では、学校の責任でしょうか?これにも疑問符を覚えます。
学校は放課後、子供たちの安全な遊び場として運動場を開放していたのだと思います。当然ながら、子供たちが危険な遊びや故意に器物を損壊したり、またふざけが過ぎることについては、防止しなければなりません。でもそれは、普段の教育の中で十分に行われていた筈です。ですから、子供たちは安全に自由にのびのびと遊びに興じられるのだと思います。でも、それでも事故はやっぱり発生します。その場合も、やはり道義で計り、公正に責任を分担しなくてはならないと思います。怪我をした者、させた者、どちらにも責任があると思います。学校に必要な事は、何か事が発生した場合に、すぐに対応できる体制を準備しておく事だけだと思います。今事故では、ゴールポストの設置場所が問題では?と問題提起する声がありますが、それも”?”です。どうしても誰かをスケープゴートしなければ収まらない現代の風潮に”?”です。

今事故を教訓とし、次の3点を議論すべきではと思います。
一つは、子供に過度な負担を背負わさないという事です。
今事故では、全くの偶然による不幸の連鎖で、少年は「人に怪我を負わせ」、また「人を死に至らしめた」という重荷を一生背負わされる事になりました。それは、親とか先生とかという範疇で守れる話などでは到底無く、社会全体で子供を守るという切実な合意が必要です。

二つめは、被害者となった側のやり場の無い憤りを、暴発させないという事です。
人と人との繋がりが、もっと情に溢れ、好意的であるならば、他人の不幸や憤りを察して、訪ねて、話を聞き、共感し、慰め、癒やし、また道義に照らし合わせて諭す事もできると思います。私の悪意かもしれませんが、どうも弁護士という者は、私の求める人物では無い様に思います。ドライで打算的で好戦的な種族は、この様な場に必要ではありません。

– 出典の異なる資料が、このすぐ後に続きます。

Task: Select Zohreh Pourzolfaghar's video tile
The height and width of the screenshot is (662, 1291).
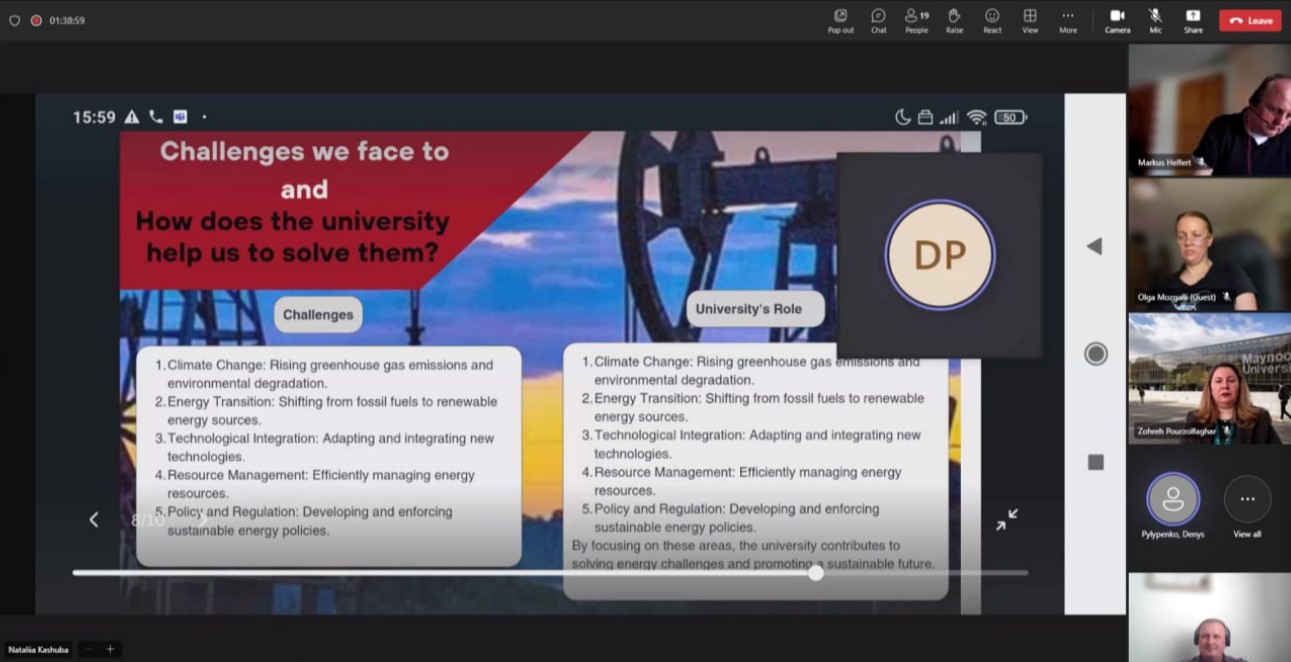Action: [x=1209, y=378]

そして三つめは、子供が安全に安心して遊べる広場を沢山作るという事です。
今事故で、万一学校に責任があると認められれば、もう学校は子供たちの物では無くなります。学校は、事故を起こさない事が至上命令となって、一から十まで規則詰めとなり、学校から子供の自由が奪われる事でしょう。
野球がしたければ野球スクールへ、サッカーがしたければサッカースクールへ、という具合に全て専門家の管理化でしか物事ができなくなるに違いなく、スクールに通うお金がなければ、家でじっとするしかありません。そんな管理社会、閉塞社会には虫唾が走ります。
子供たちは、自らの創意工夫で遊びを発展させます。その過程で様々な事柄を学び、社会で生きていく知恵や技量を身に着けます。子供たちにそんな経験ができる場所を、安全に安心して遊べる広場を作り、提供する事こそ大事です。
今事故のケースならば、学校の回りを高いフェンスで囲むという方法が取り沙汰されていますが、さらに学校外を巻き込んで、学校が活動中は周辺道路から自動車はもとよりバイクも自転車も閉め出して、子供たちの安全で安心なスペースを拡大するという議論があってもいいのではと思います。
それが本来、情と能を併せ持つ大人、政に身を置く者が、取り組むべき課題なのではないかと思います。